The subpoena also seeks all communications with Trump or his campaign. It also specifies 18 different campaign employees, attorneys and surrogates: Kenneth Chesebro, Justin Clark, Joe DiGenova, John Eastman, Jenna Ellis, Boris Epshteyn, Rudy Giuliani, Bernard Kerik, Bruce Marks, Cleta Mitchell, Matthew Morgan, Kurt Olsen, William Olson, Sidney Powell, Bill Stepien, Victoria Toensing, James Troupis and L. Lin Wood.

The state Senate and House of Representatives both confirmed the existence of the subpoenas for the three sitting lawmakers, but refused to release them under the state’s public records law or to discuss if other lawmakers were also subpoenaed. Spokespeople and legislative attorneys also refused to answer questions about the subpoenas.

“The Special Counsel’s Office has informed us that public release of its subpoenas could impede its investigation and interfere with federal law enforcement,” Pete Galvan, an associate rules attorney in the Senate, wrote in an email. “In light of the position of the Special Counsel’s office, the Senate won’t release the materials at this time but may revisit the issue in the future as circumstances change.”

A House attorney also initially cited a request from the Special Counsel’s Office to keep the records secret as justification. Upon further questioning, both Justin Riches, the House’s public records counsel, and Galvan said the legislative bodies were under no obligation to release the subpoenas because of case law and administrative rules allowing records to be shielded if doing so is “in the best interests of the state.”

Ugenti-Rita did not respond to questions about the subpoena.

- PROBLEM 1:
Answer these questions from the subpoena passage:
(a) How many campaign employees, attorneys and surrogates does the subpoena specify?
(b) What is Pete Galvan's job?
(c) Who is the House's public records counsel?
The listing after this line has no connection to the subpoena passage.

- MATERIAL PROVIDED:
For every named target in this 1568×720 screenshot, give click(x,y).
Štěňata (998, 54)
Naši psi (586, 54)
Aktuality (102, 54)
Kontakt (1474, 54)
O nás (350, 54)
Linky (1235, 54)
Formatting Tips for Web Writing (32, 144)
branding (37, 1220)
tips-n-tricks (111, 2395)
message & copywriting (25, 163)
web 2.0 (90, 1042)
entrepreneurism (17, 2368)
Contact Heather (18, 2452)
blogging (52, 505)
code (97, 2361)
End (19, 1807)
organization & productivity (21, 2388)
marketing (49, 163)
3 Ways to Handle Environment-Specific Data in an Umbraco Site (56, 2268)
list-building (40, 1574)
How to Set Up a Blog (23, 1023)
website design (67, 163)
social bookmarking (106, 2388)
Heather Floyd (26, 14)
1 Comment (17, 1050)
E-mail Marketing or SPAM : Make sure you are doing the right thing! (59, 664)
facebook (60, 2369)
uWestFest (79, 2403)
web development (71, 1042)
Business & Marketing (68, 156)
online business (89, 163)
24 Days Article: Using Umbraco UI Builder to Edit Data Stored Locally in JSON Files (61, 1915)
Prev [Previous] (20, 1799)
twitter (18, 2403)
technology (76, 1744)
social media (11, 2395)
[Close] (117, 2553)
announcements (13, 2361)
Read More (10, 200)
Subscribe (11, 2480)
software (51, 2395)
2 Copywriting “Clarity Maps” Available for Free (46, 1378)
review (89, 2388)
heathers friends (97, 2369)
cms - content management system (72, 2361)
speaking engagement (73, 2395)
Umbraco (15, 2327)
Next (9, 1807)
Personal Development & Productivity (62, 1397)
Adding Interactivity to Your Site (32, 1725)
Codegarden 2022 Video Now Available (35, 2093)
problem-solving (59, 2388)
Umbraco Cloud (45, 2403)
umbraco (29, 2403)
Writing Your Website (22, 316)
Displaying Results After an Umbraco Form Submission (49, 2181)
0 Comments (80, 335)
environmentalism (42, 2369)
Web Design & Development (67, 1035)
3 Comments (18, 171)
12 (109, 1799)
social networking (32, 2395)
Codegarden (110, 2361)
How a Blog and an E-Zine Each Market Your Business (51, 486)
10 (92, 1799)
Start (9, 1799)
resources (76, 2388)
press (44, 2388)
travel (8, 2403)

- PROBLEM 2:
Express as a numbered list only the lines of the listing starting at the line that contains "E-mail Marketing or" and ending at the line that contains "cms - content management system (72, 2361)", leaving out any blank lines.

- FULL SOLUTION 1:
(a) 18
(b) An associate rules attorney in the Senate
(c) Justin Riches

- FULL SOLUTION 2:
1. E-mail Marketing or SPAM : Make sure you are doing the right thing! (59, 664)
2. facebook (60, 2369)
3. uWestFest (79, 2403)
4. web development (71, 1042)
5. Business & Marketing (68, 156)
6. online business (89, 163)
7. 24 Days Article: Using Umbraco UI Builder to Edit Data Stored Locally in JSON Files (61, 1915)
8. Prev [Previous] (20, 1799)
9. twitter (18, 2403)
10. technology (76, 1744)
11. social media (11, 2395)
12. [Close] (117, 2553)
13. announcements (13, 2361)
14. Read More (10, 200)
15. Subscribe (11, 2480)
16. software (51, 2395)
17. 2 Copywriting “Clarity Maps” Available for Free (46, 1378)
18. review (89, 2388)
19. heathers friends (97, 2369)
20. cms - content management system (72, 2361)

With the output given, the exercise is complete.